The degree of probability that something will occur..Something to look forward to..
Something to dream about..
Something to get us out of bed and into spandex about..
We all have them, I think that's a pretty safe bet for every single person reading this blog right now. I've been thinking about this post over the last few weeks and I hope it comes out the way I've written it in my mind from the bike seat, or while taking a big breath of air in the pool, or cresting a hill in full stride.
Expectations are a funny thing. The begin as little seeds, deep within our heart. We water them with early morning workouts, fertilize them with long runs and even longer bike rides and they begin to sprout gripping us further and holding us closer as they do. I've been seeing it first hand in a different way now as a coach.

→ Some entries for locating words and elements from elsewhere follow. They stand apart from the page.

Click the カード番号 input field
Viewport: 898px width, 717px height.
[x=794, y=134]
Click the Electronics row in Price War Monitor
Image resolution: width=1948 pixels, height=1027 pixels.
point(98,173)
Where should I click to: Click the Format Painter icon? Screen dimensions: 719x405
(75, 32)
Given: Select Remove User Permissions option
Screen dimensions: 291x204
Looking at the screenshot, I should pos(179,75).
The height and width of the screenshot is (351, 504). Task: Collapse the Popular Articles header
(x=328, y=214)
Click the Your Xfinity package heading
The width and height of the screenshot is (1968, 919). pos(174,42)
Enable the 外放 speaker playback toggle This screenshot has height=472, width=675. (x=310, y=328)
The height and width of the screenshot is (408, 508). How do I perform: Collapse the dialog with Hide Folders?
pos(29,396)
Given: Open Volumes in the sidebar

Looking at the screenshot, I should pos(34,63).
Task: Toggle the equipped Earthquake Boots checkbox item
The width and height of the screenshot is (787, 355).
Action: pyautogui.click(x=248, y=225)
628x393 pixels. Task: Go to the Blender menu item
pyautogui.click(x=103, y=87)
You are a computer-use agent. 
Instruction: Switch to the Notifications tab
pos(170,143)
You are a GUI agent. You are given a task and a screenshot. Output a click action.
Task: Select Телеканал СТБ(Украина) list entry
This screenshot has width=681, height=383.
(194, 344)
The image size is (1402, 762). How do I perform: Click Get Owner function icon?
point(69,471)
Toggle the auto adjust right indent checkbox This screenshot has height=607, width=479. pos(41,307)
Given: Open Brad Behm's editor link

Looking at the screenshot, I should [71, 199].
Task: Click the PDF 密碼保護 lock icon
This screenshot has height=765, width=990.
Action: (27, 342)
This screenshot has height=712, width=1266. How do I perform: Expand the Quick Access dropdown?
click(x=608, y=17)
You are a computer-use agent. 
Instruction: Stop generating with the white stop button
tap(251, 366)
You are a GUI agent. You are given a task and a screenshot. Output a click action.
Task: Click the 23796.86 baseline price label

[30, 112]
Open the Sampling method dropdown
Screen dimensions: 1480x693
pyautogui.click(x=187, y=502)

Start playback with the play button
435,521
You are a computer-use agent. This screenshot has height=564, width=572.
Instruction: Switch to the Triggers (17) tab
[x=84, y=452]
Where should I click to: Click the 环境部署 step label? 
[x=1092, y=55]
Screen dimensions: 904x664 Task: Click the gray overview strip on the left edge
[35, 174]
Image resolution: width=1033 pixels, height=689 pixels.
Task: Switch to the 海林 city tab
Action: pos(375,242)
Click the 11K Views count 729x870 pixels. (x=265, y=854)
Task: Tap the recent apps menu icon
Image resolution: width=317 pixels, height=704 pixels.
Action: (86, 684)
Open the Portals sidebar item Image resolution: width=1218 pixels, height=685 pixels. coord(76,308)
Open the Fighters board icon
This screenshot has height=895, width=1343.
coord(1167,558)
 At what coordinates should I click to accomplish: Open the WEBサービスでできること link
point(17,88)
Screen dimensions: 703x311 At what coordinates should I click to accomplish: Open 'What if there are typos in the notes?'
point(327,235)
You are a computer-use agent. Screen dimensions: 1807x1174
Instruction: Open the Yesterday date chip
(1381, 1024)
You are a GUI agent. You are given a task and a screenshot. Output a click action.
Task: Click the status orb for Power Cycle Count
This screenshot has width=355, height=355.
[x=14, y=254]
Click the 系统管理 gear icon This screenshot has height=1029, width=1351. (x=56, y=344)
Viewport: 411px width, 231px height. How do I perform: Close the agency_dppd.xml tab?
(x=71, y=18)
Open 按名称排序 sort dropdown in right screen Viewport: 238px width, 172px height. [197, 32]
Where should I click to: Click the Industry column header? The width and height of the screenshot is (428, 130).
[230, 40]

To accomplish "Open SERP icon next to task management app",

At first, my athletes who had never done a half ironman wanted to just "finish." However, as time went on, and the training weeks became longer, and they completely that last long run at XX:XX pace, or rode their last long ride at XX miles per hour, the expectations found way from "finishing" to getting under X:XX time goal? "How did that happen?" I ask you!? I'll tell you how.. triathletes by nature have high expectations. Did you know that most of us have to be overachievers, not just in triathlon but in life. Some of my friends doing Placid just told me that the program showed the average household salary of those completing the Ironman at $130,000 per year. That's the AVERAGE, not the high value, the AVERAGE. Much to either our advantage or our detriment, we want to achieve more in all aspects of life. It just seems to be the nature of those in our sport.
Now, did I want to tell these athletes to NOT have a goal? That seems silly too. Having a goal is part of the fun right? However, the older I get, and the more I get into this sport I realize that things have to be relative. Relative to the course, relative to the weather, relative to the athletes experience. Despite them having a goal, I tried to encourage them to focus on the process, just as they did during training. Watch their heart rate, keep it within the ranges we discussed, focus on cadence, nutrition and anticipating any potential pit falls. If they did these things, the goals would work themselves out.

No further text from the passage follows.